» What is needed:
Identify every line in the entries below that contains the word "This", and copy each of those lines. Case counts, so match capital and lowercase letters exactly.

» Data entries:
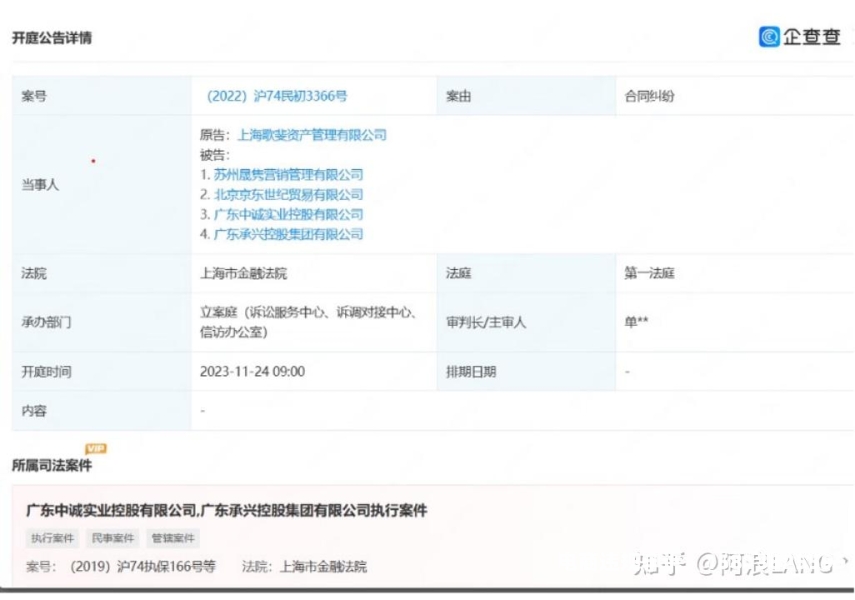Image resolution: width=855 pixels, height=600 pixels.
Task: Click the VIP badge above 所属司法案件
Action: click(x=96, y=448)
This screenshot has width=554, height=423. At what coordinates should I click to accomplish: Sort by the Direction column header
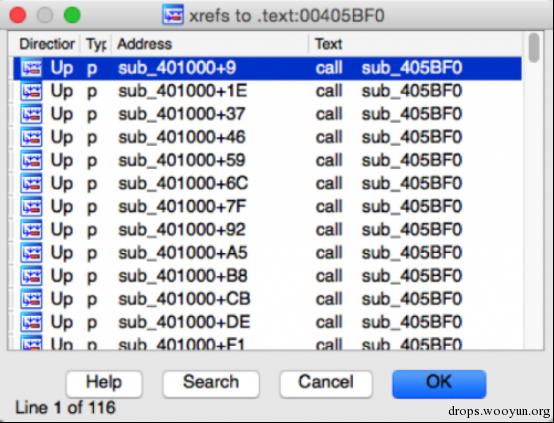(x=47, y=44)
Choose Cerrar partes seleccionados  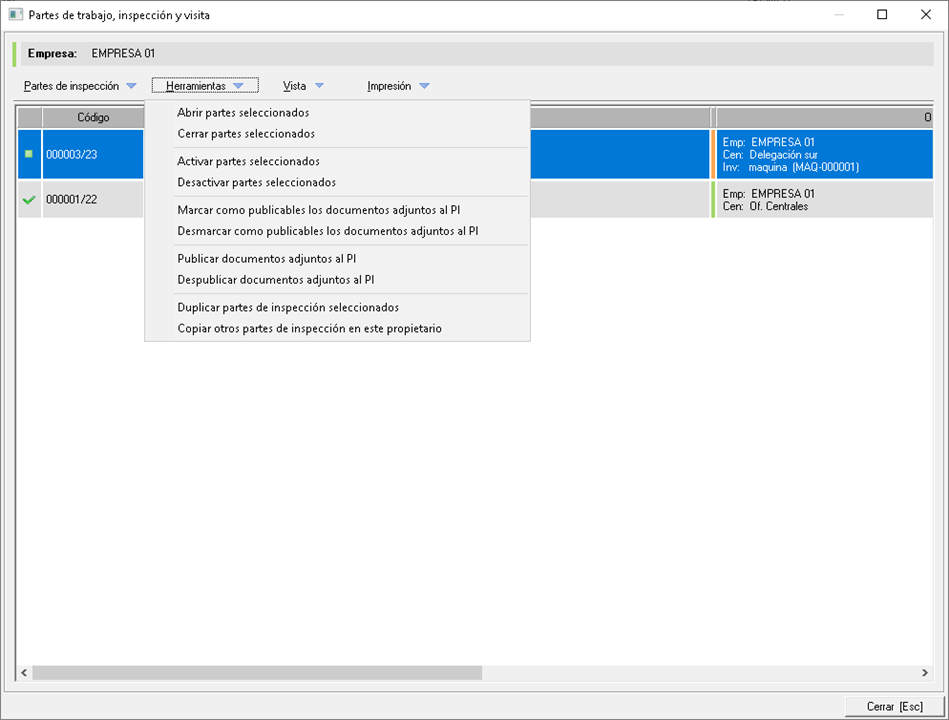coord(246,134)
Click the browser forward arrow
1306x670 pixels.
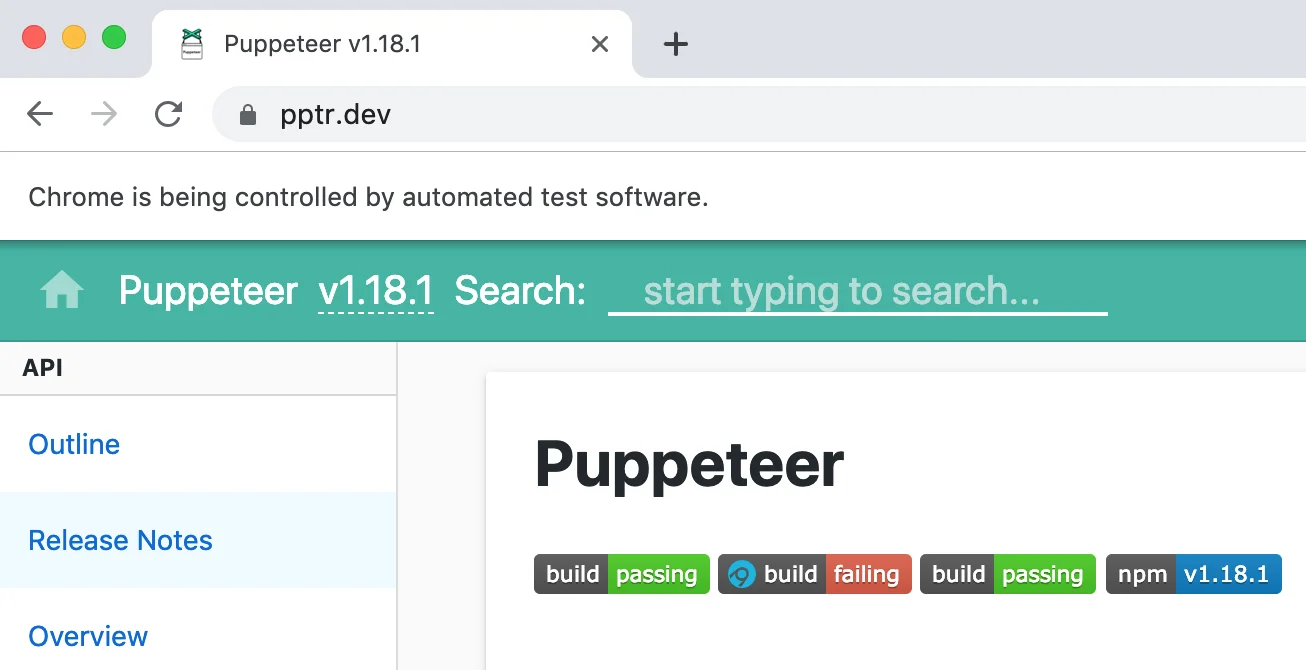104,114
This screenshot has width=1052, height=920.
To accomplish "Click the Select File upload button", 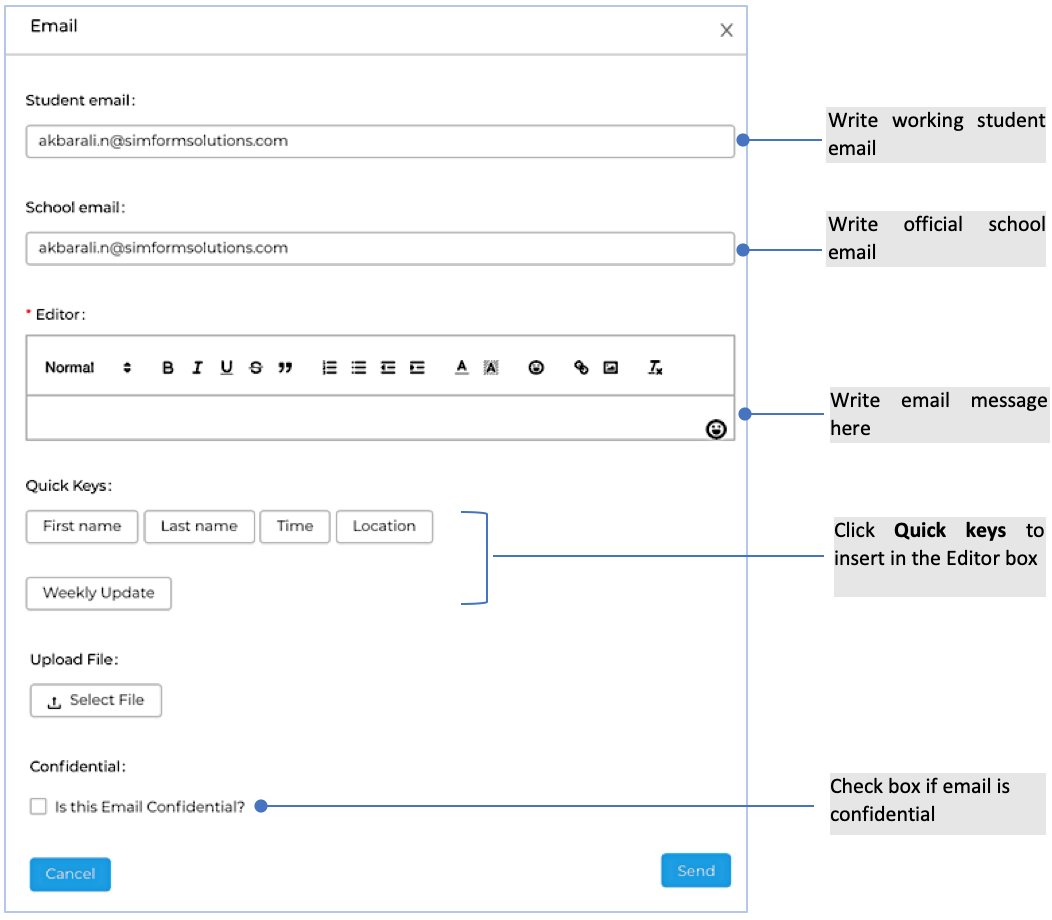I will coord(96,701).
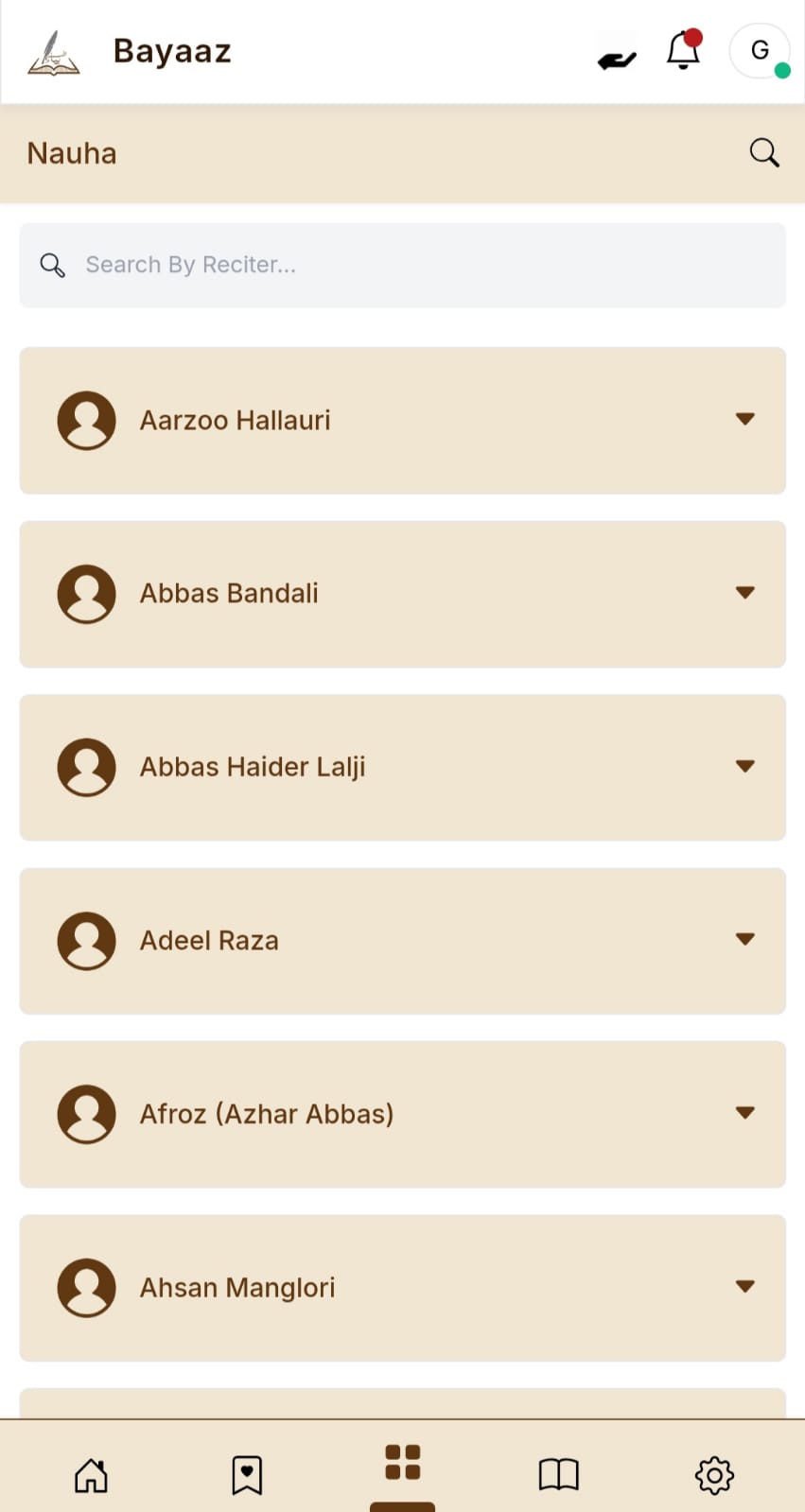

» Solution:
This screenshot has width=554, height=423. At what coordinates should I click to accomplish: Sort by the Direction column header
This screenshot has width=1052, height=920.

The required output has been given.